Description of the task: From the records below, extract each line that contains the string "width".
>> Start Given records
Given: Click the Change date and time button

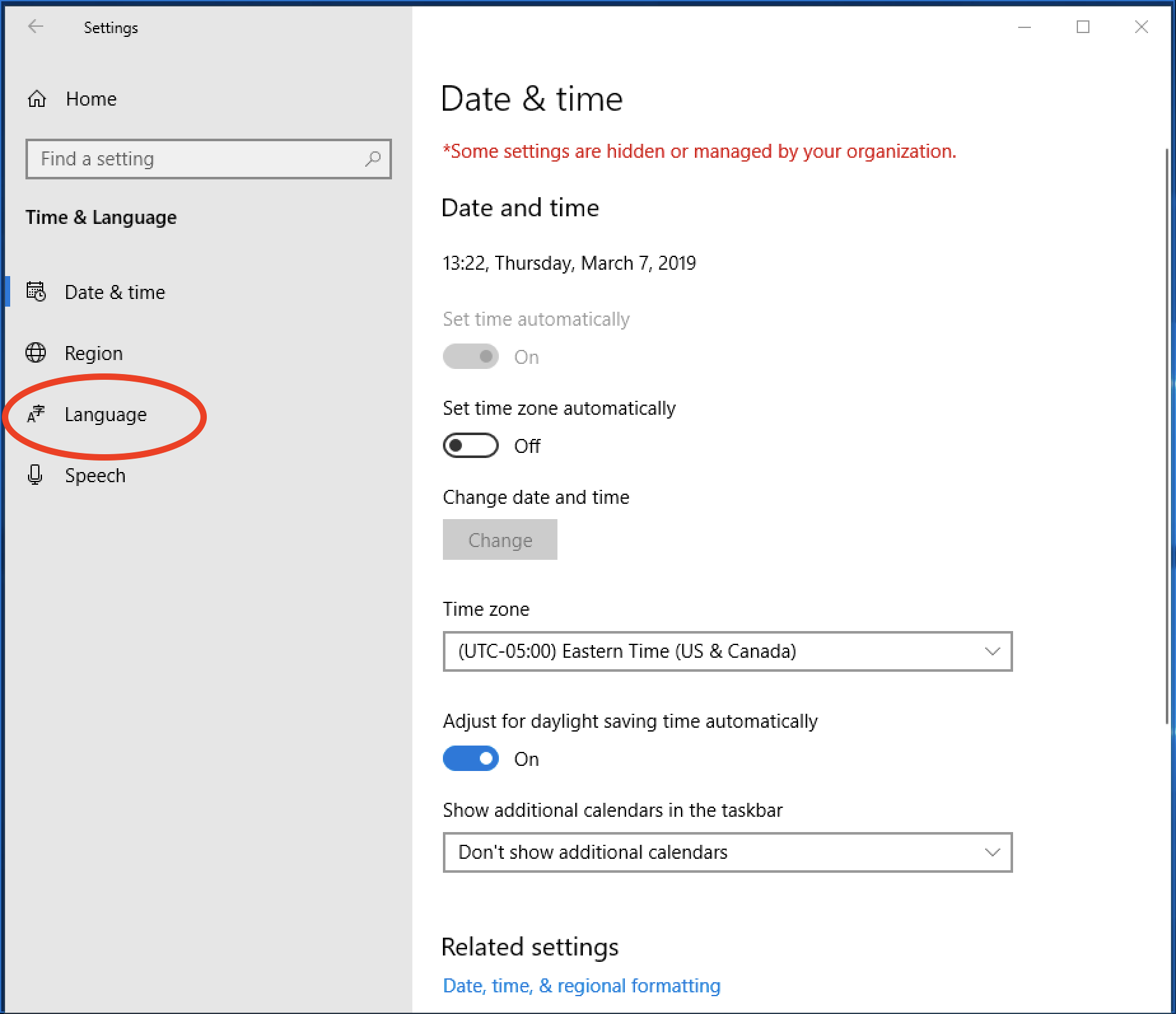Looking at the screenshot, I should (500, 539).
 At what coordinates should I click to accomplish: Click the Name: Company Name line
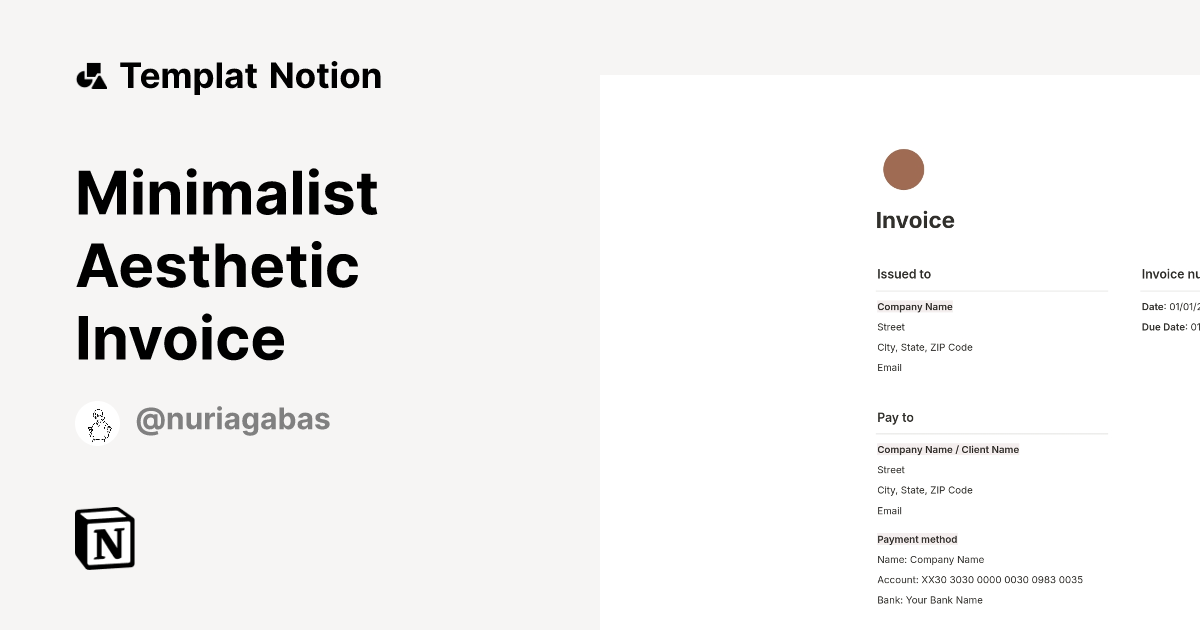click(931, 560)
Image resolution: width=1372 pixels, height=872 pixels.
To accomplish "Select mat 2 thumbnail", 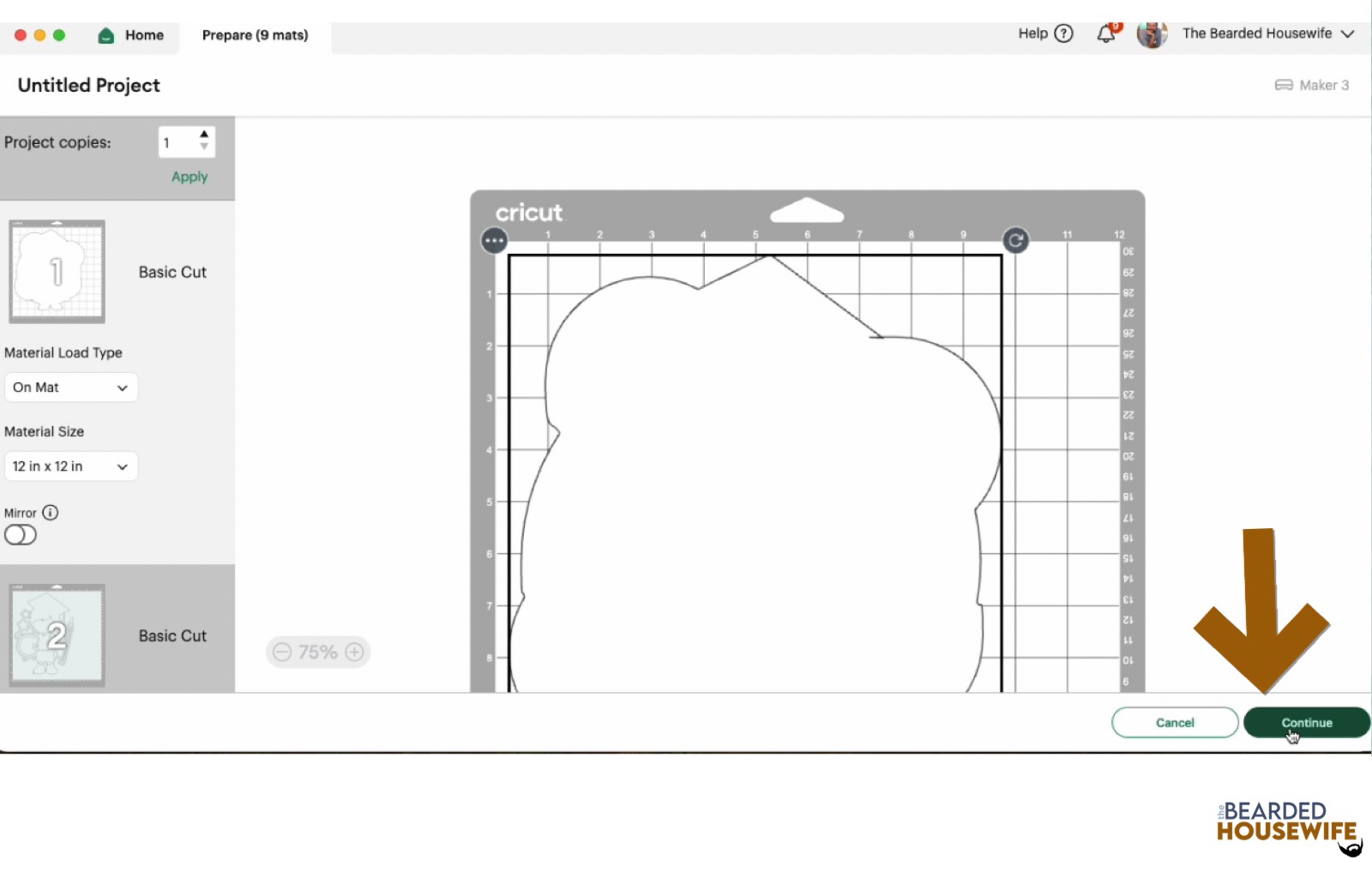I will click(x=57, y=635).
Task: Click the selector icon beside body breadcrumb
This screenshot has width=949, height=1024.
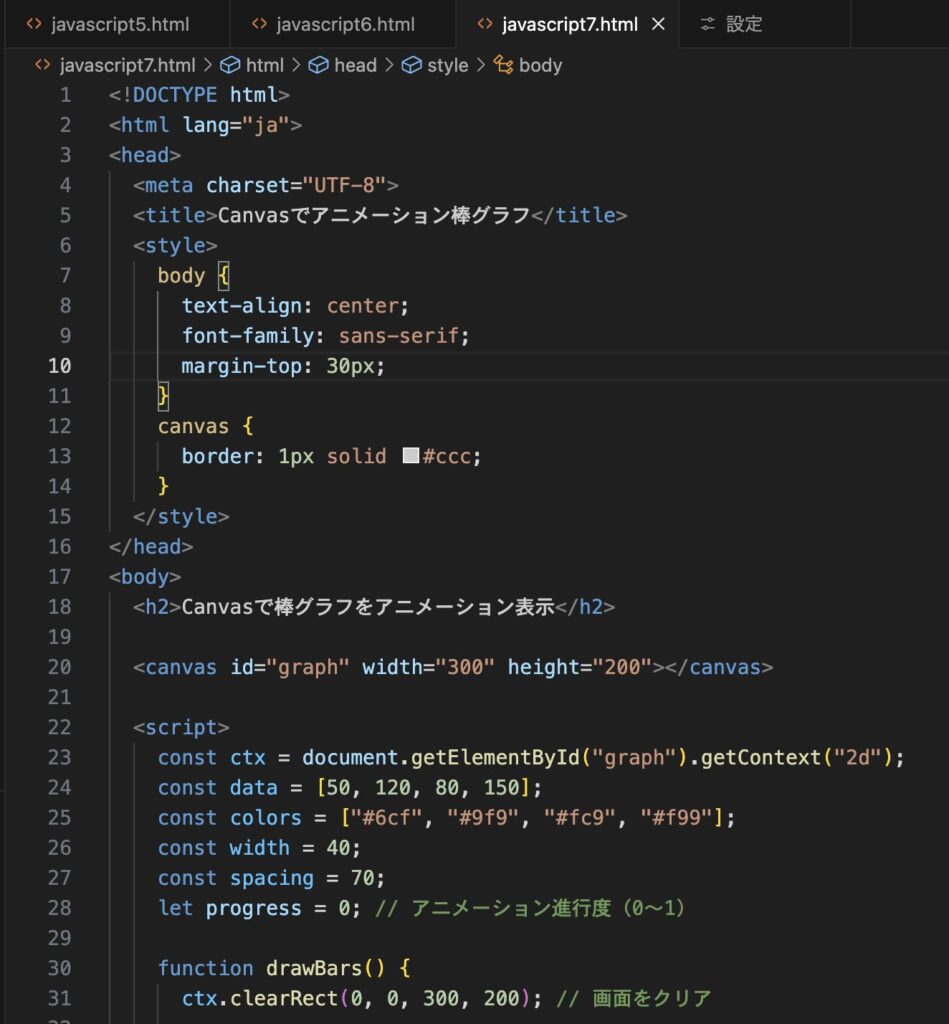Action: [503, 65]
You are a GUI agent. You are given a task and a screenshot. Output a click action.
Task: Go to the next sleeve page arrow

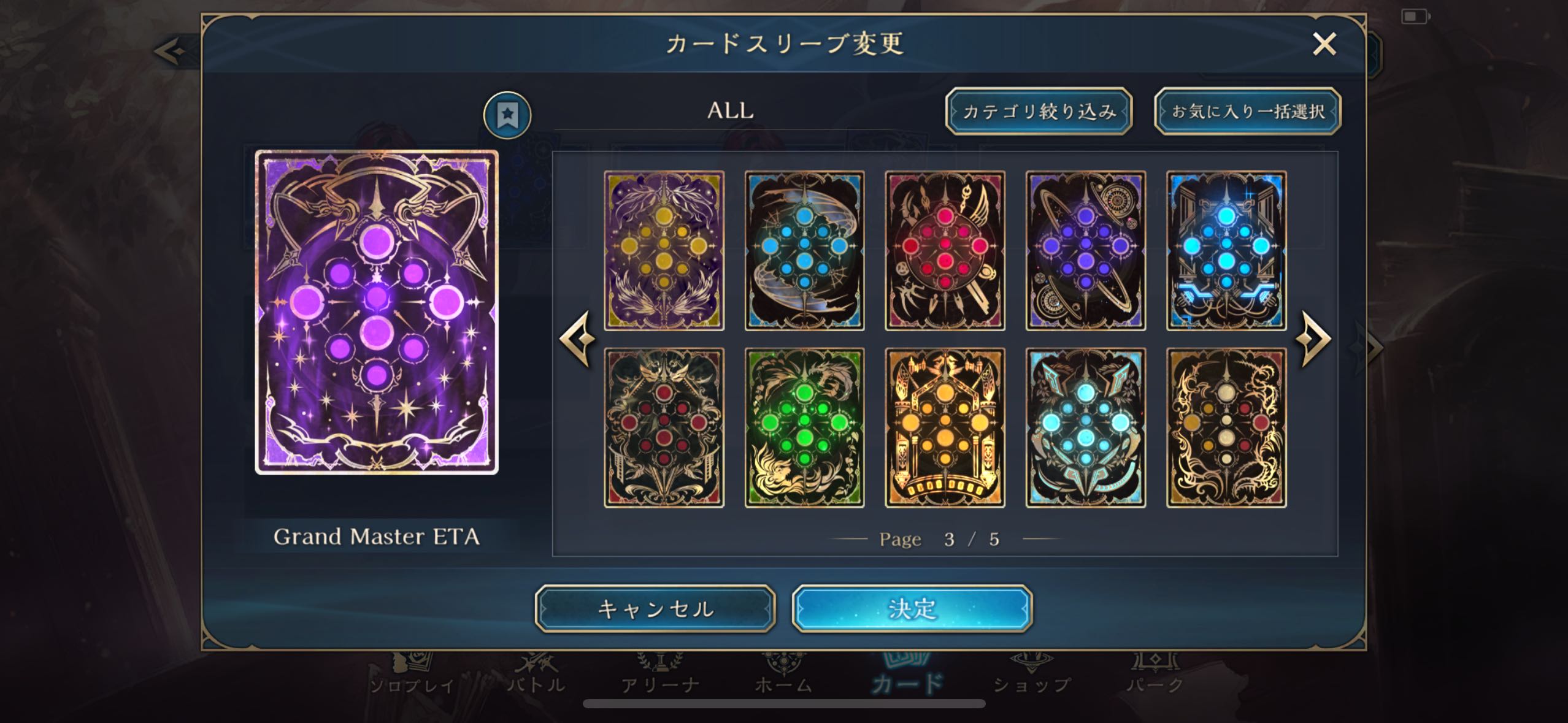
>> End Given records
Solution to this problem:
Image resolution: width=1372 pixels, height=872 pixels.
This screenshot has width=949, height=1024.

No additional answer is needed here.